For the records that follow, please set down exactly the lines between the one holding "Click the blurred panel right of the card" and the one holding "The image size is (883, 1920).", inclusive, and only those.

▸ Records from a data source:

⁂

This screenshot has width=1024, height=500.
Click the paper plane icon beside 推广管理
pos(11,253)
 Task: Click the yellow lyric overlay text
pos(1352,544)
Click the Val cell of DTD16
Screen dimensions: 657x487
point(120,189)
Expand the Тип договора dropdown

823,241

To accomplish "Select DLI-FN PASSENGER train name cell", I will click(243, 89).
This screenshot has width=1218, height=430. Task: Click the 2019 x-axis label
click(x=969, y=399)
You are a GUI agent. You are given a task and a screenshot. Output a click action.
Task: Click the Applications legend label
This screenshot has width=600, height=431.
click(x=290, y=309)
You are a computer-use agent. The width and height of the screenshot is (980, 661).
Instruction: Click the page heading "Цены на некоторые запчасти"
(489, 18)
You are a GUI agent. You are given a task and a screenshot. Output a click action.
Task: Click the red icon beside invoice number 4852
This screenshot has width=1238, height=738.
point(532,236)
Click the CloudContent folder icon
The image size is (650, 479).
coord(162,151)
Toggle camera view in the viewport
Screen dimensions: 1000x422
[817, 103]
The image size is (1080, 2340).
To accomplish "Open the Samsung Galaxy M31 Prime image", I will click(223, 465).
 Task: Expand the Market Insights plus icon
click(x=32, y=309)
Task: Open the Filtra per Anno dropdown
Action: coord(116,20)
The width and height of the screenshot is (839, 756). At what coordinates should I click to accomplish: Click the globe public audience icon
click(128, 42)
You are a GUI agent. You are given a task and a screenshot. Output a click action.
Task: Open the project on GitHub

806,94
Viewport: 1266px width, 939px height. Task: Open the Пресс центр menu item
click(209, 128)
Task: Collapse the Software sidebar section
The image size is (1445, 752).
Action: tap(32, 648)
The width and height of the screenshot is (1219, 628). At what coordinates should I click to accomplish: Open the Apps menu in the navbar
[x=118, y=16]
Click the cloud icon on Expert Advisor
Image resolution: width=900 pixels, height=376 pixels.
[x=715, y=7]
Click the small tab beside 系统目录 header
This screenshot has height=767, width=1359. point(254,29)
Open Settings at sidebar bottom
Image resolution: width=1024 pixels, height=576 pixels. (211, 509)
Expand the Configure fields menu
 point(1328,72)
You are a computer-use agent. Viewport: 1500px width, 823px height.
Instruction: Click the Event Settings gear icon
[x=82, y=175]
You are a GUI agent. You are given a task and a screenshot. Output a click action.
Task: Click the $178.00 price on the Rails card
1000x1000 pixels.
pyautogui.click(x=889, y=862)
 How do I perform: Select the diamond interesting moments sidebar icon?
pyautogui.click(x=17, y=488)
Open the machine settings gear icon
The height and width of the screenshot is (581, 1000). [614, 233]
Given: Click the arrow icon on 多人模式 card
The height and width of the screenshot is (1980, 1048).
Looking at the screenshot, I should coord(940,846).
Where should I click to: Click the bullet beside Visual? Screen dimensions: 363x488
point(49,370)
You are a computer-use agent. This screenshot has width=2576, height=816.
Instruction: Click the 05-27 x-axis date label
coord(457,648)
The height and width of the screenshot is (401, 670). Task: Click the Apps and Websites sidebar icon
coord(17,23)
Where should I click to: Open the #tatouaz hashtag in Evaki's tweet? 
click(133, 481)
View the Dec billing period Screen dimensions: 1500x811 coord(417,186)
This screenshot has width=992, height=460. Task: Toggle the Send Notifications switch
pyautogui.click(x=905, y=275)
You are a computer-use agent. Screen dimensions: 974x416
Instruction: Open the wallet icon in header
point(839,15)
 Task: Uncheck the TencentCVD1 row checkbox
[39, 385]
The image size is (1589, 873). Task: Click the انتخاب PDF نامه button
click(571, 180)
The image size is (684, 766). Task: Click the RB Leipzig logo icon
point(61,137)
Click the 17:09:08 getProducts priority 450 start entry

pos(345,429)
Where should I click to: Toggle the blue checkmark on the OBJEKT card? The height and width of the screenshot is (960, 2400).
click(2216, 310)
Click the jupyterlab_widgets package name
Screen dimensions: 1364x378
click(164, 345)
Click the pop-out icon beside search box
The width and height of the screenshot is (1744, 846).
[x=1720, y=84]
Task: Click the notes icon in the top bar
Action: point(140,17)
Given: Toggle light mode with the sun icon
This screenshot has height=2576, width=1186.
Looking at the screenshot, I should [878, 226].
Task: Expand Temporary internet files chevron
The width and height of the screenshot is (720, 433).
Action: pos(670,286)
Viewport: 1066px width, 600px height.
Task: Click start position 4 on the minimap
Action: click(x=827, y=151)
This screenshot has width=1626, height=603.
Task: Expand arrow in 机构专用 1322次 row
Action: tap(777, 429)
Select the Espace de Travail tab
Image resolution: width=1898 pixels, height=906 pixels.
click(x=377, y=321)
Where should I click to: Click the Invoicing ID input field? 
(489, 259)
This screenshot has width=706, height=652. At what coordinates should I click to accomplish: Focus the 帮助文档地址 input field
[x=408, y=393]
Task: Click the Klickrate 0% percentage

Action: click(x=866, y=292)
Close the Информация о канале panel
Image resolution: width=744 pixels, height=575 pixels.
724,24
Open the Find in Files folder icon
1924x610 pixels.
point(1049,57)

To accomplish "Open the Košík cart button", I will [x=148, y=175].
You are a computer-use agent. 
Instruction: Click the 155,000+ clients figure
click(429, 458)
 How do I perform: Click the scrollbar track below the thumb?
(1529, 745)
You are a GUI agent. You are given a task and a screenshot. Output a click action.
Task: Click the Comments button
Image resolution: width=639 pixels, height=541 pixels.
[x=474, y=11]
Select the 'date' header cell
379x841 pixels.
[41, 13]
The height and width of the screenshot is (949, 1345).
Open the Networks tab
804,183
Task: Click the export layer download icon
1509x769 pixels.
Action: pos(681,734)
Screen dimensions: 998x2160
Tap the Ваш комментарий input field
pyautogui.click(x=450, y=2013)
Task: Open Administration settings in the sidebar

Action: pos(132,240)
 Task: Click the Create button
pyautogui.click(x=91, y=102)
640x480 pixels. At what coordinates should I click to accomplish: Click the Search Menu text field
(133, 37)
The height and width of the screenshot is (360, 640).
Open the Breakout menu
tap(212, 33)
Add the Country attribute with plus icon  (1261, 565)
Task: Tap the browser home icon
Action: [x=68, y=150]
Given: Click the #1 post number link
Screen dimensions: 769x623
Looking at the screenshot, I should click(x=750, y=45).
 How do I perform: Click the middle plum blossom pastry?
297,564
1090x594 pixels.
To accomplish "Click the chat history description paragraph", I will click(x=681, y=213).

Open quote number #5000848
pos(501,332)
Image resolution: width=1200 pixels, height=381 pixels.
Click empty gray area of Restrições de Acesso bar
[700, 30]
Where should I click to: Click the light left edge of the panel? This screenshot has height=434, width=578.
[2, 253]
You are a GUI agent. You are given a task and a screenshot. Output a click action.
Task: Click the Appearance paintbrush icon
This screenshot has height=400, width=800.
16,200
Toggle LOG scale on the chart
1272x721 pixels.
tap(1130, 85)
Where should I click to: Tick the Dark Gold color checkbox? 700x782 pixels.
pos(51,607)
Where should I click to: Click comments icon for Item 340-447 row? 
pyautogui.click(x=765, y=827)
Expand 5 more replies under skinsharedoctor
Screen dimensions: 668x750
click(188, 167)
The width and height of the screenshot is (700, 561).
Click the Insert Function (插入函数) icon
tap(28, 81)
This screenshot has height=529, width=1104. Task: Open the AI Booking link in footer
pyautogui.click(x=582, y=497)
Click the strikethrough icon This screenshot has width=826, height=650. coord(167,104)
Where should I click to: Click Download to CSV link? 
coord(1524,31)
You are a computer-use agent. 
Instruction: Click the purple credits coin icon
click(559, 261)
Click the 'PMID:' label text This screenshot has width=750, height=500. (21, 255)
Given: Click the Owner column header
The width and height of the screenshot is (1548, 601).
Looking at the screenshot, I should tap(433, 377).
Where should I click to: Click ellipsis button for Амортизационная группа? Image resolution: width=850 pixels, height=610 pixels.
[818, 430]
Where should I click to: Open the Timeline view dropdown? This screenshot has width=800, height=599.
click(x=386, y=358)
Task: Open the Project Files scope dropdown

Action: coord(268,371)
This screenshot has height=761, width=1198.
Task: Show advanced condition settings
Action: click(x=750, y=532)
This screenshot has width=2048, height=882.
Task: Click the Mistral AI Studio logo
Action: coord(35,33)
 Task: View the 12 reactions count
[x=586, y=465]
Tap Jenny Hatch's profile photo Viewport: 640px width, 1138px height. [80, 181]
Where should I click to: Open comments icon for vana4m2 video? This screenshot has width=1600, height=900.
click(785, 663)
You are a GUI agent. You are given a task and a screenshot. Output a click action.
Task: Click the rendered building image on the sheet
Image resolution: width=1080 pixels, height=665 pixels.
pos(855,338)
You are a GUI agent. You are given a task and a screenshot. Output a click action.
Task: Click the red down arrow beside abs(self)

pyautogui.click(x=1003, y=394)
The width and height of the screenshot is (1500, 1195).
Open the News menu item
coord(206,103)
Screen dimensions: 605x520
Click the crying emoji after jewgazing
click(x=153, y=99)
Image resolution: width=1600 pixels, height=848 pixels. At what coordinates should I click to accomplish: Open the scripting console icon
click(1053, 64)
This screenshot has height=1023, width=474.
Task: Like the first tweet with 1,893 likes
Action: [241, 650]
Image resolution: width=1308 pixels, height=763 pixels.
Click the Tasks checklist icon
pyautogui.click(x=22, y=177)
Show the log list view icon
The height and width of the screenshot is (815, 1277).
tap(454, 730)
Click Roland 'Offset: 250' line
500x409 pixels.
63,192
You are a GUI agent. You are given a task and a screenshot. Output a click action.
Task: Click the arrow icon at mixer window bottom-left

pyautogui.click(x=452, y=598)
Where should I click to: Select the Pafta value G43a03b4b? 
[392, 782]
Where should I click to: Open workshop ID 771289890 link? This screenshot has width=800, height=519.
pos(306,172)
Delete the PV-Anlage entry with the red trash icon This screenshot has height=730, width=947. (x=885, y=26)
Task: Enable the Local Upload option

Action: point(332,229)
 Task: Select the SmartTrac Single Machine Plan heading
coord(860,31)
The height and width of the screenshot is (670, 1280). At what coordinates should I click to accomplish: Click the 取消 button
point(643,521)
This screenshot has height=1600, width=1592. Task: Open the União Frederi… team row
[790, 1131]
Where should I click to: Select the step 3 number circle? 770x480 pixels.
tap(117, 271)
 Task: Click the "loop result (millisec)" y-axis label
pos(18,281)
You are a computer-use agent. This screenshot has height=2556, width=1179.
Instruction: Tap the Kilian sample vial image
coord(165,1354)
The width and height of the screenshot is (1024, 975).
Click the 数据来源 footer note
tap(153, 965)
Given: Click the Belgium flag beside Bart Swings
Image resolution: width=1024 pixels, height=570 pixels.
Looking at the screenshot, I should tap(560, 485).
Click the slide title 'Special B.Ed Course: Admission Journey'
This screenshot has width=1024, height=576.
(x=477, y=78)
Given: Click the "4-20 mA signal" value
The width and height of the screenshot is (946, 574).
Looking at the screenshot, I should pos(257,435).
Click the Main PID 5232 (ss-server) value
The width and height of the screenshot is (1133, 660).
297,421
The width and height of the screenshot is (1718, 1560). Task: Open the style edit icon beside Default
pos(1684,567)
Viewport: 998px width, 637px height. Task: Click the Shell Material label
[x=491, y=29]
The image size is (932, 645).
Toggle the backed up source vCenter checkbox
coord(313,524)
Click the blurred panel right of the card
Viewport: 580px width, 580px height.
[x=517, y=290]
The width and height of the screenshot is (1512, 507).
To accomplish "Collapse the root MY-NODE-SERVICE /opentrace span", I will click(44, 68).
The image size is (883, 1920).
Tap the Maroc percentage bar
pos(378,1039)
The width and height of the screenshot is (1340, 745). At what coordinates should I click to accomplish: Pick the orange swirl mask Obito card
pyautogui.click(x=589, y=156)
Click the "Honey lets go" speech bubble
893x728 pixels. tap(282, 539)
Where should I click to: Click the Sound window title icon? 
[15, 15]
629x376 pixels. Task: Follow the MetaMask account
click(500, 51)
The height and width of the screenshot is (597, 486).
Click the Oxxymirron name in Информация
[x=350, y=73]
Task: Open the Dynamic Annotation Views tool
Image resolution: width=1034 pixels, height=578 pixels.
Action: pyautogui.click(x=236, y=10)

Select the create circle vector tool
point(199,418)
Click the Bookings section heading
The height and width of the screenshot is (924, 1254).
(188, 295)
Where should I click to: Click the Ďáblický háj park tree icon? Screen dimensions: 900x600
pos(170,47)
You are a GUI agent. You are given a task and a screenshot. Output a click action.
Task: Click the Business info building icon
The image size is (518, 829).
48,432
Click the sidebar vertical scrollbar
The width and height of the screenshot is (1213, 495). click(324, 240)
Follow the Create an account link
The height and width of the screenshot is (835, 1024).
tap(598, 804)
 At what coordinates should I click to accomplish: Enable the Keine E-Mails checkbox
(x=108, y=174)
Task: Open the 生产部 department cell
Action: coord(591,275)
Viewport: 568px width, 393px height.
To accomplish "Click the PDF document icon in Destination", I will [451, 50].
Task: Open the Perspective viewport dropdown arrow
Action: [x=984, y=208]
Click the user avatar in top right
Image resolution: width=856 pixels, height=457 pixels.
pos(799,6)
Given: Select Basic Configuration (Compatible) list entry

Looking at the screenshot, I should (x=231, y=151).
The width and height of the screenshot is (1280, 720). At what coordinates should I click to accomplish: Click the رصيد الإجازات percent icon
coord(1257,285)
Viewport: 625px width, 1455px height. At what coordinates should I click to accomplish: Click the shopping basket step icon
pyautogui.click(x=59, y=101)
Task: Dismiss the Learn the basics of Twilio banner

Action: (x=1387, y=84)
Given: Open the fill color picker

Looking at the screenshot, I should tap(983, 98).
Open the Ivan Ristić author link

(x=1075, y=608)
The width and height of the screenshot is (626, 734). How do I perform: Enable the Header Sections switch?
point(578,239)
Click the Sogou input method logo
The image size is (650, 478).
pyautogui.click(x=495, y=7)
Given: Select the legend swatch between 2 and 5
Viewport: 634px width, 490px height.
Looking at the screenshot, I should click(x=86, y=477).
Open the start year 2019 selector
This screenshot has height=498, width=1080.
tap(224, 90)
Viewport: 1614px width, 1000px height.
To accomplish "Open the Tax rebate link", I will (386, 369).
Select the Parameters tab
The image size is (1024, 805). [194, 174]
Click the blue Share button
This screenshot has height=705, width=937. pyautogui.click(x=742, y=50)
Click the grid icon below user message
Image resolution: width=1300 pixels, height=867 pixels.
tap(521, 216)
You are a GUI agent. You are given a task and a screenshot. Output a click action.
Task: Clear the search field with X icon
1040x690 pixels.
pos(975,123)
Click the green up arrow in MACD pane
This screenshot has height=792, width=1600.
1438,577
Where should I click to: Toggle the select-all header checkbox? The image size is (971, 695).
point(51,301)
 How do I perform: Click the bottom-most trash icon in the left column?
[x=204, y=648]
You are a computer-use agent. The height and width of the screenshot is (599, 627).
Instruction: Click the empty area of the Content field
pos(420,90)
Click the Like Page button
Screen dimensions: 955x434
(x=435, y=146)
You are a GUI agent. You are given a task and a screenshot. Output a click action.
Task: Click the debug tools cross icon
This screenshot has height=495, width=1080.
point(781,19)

⁂

▸ Written reply:
Click the blurred panel right of the card
Viewport: 580px width, 580px height.
[x=517, y=290]
The width and height of the screenshot is (1512, 507).
To accomplish "Collapse the root MY-NODE-SERVICE /opentrace span", I will click(44, 68).
The image size is (883, 1920).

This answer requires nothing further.